Just thinking about yourself while in meditation, while helpful does not give you a full nor accurate picture of who you are. If you are seeking liberation from negative patterns and emotional turbulence, you’ll need to know yourself emotionally as well as intellectually. Read below how science describes this phenomenon.

Excerpt from a 2001 study conducted by Rollin McCraty, Ph.D and associates entitled Science of the Heart: Exploring the Role of the Heart in Human Performance. Click here to download the entire study as a PDF.

 

“The heart is, in fact, a highly complex, self organized information processing center. Traditionally, the study of communication pathways between the ‘head’ and heart has been approached from a rather one side perspective, with scientists focusing primarily on the heart’s responses to the brain’s commands. However, we have now learned that communication between the heart and brain is actually a dynamic, ongoing, two-way dialogue, with each organ continuously influencing the other’s function.”

“Research has shown that the heart communicates to the brain in four major ways; neurologically (through the transmission of nerve impulses), biochemically (via hormones and neurotransmitters), biophysically (through pressure waves) and energetically (through electromagnetic field interactions). Communication along all these conduits significantly affects the brain’s activity.”

“Neurocardiologists have found that 60 to 65% of the cells of the heart are actually neural cells, not muscle cells as was previously believed,” explains child-development expert Joseph Chilton Pearce in a 1999 interview in Journal of Family Life (Volume 5, Number 1).

“They are identical to the neural cells in the brain, operating through the same connecting links called ganglia, with the same axonal and dendritic connections that take place in the brain, as well as through the very same  kinds of neurotransmitters found in the brain.
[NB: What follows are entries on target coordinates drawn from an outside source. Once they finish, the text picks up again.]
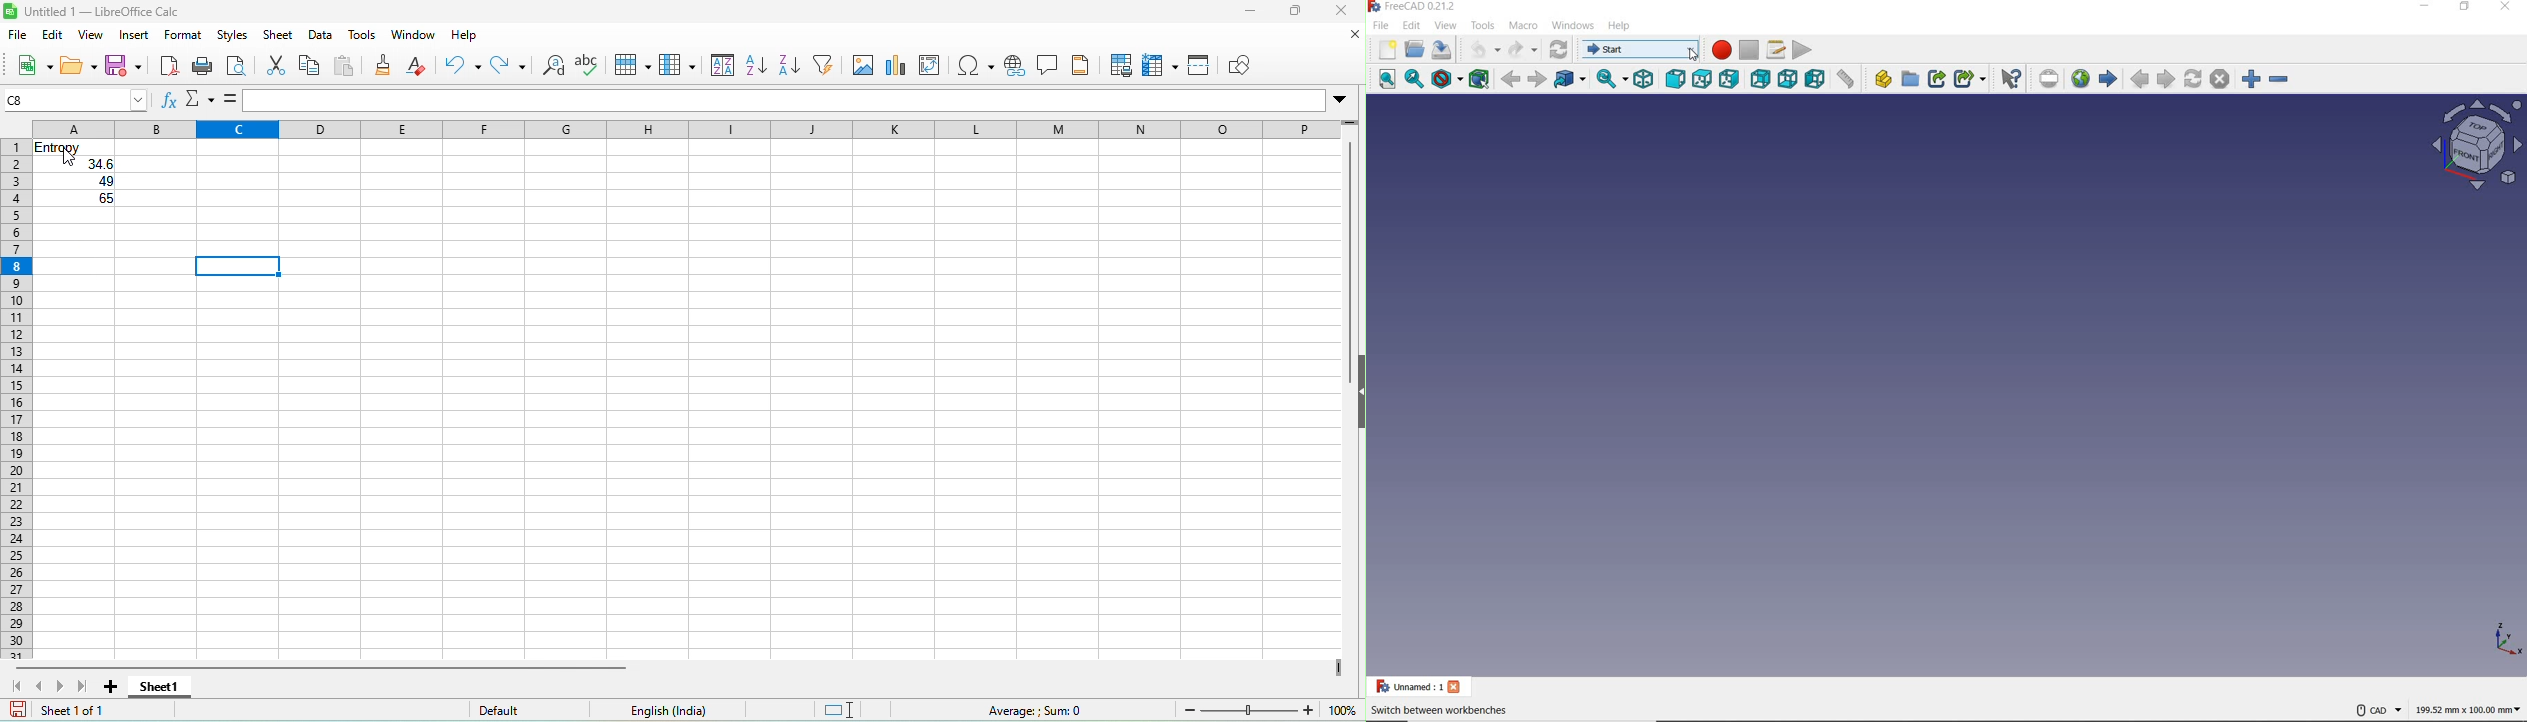  I want to click on file, so click(18, 36).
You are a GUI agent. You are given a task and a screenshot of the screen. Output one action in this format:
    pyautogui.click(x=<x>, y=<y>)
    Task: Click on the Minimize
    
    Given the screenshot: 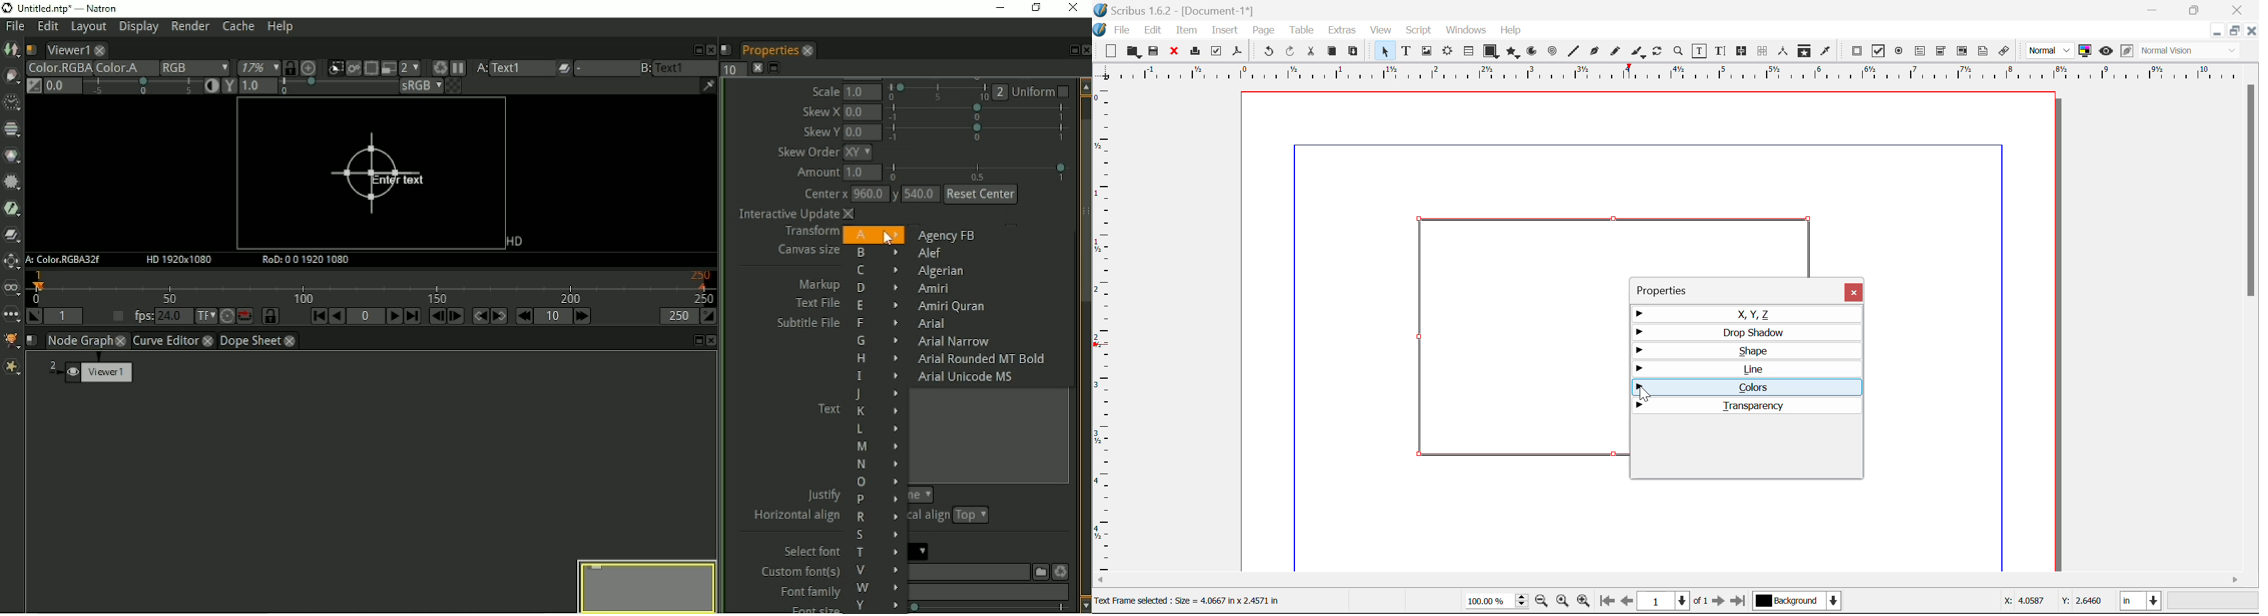 What is the action you would take?
    pyautogui.click(x=2234, y=30)
    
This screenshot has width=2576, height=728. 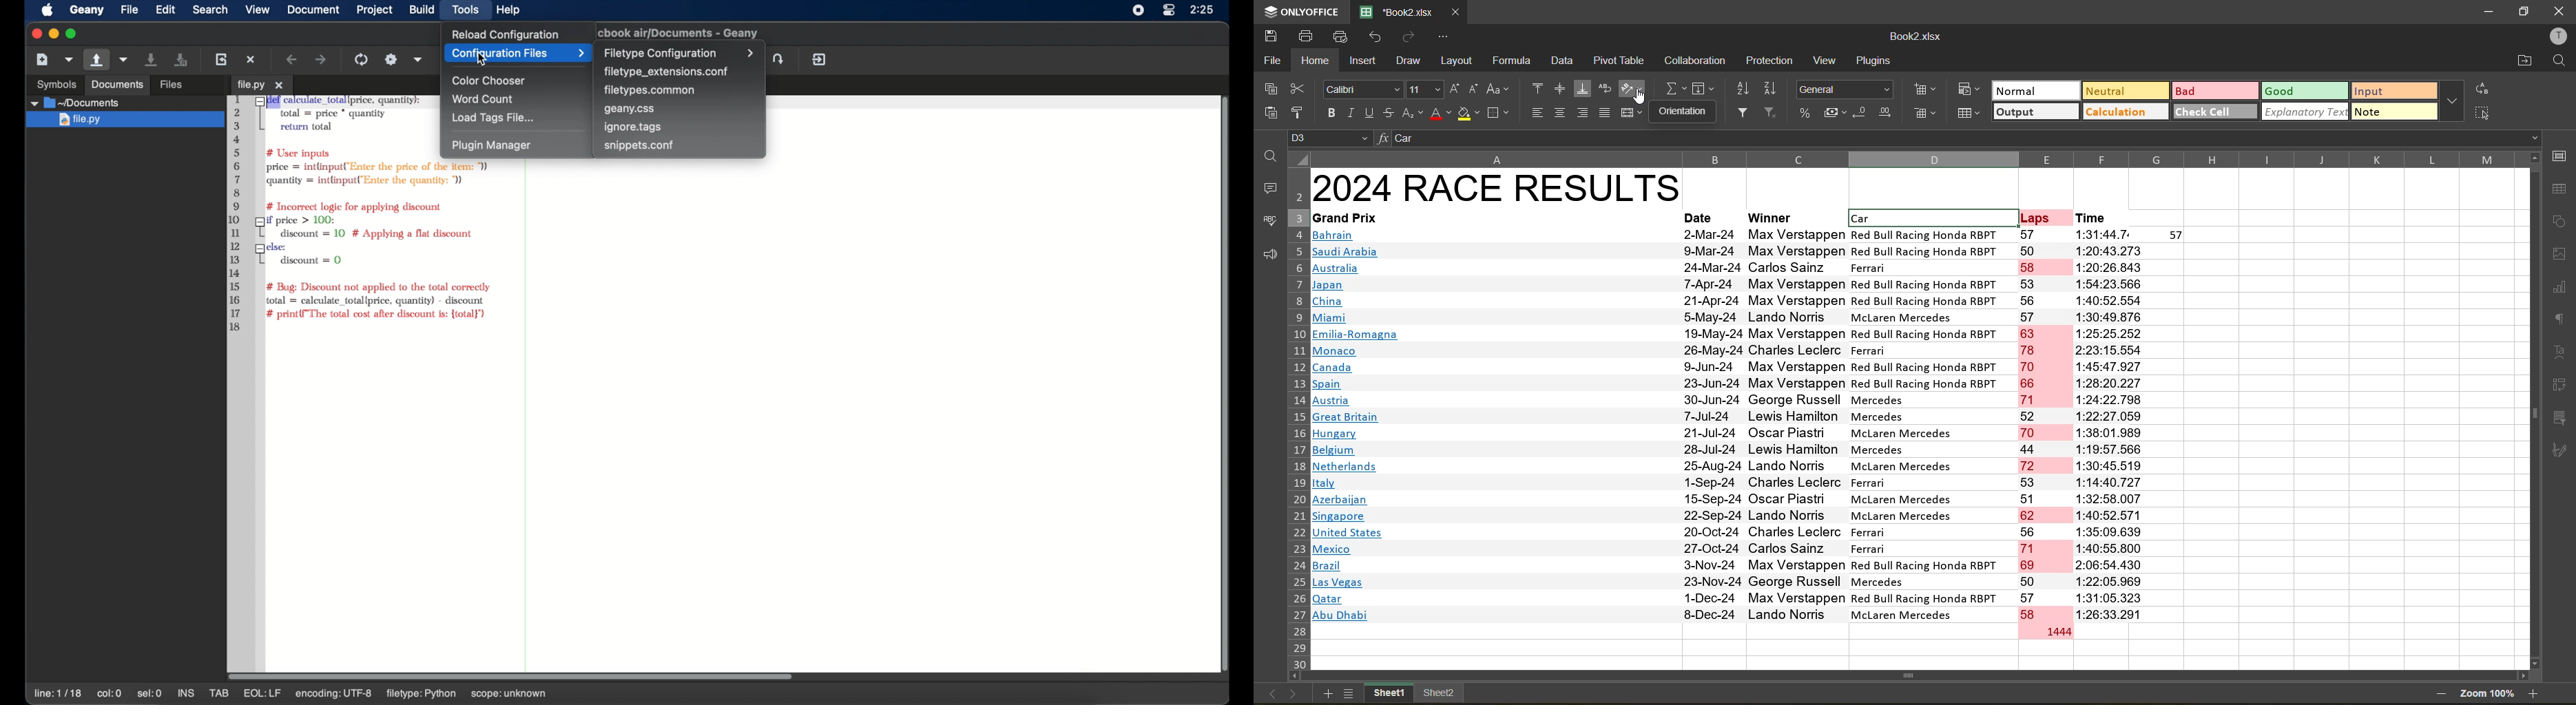 I want to click on column names, so click(x=1913, y=158).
Quite literally, in other words, there is a ‘brain’ in the heart, whose ganglia are linked to every major organ in the body, to the entire muscle spindle system that uniquely enables humans to express their emotions.”
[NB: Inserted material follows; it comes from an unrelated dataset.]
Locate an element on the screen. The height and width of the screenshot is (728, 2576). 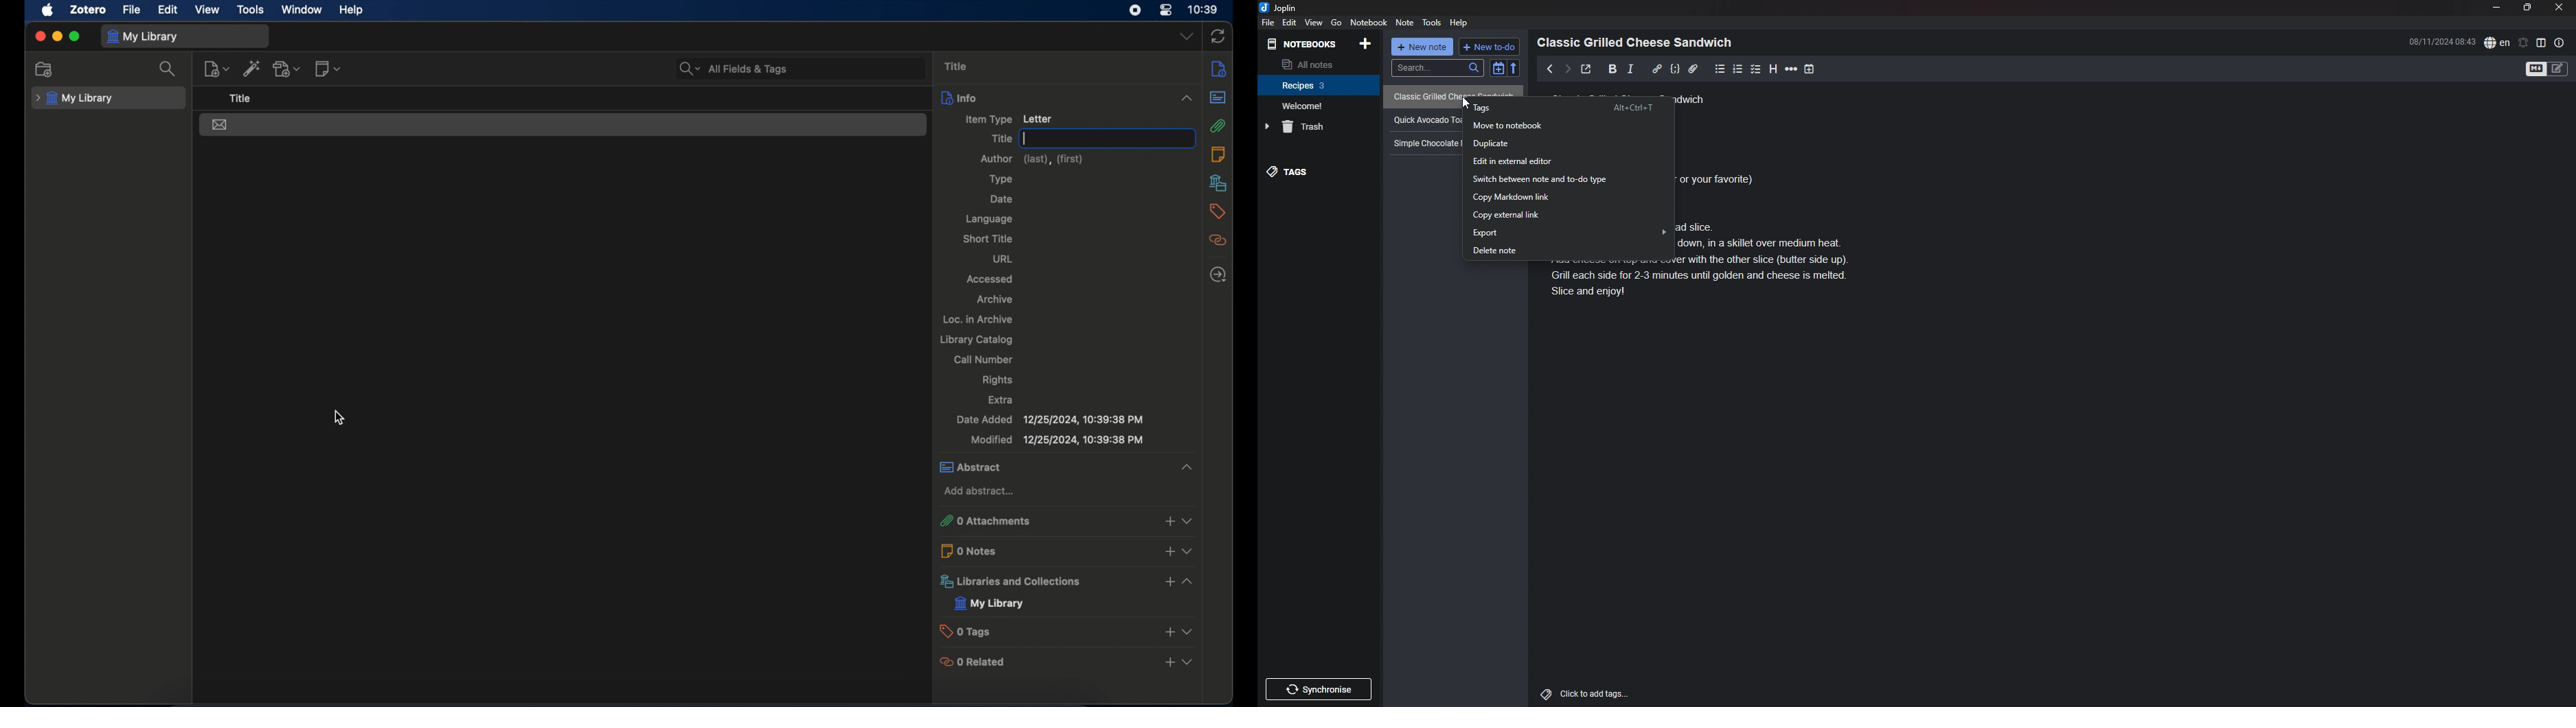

“Our emotional cognitive brain has direct, unmediated neural connections with the heart,” Pearce reports. He explains that the brain ‘makes a qualitative evaluation of our experience of this world and sends that information instant-by-instant down to the heart. In return, the heart exhorts the brain to make the appropriate response…In other words, the responses that the heart makes affect the entire human system.”

Thus these scientists conclude, though the brain supplies the heart with perceptions, it is the heart, responding to the reports from the brain, that send positive or negative instructions back to the emotional reactive centers in the brain (and, through hormones released into the bloodstream, to the entire body). Publishers Note from Yogananda’s Second Coming of the Christ.

What can we conclude from this information?

Spiritually it affirms that the human being is created in such a way that communication between one’s thinking and feeling function is part of the highly ebeficial. Having these two functions in harmony fulfills a spiritual purpose of harmony and balance. The pathways are in palce for very sophisticated communication of the brain and the heart. Through conscious study and practice, you can master this communication while in meditation leading to dramatic improvements in decision making as well as an overall state of inner peace.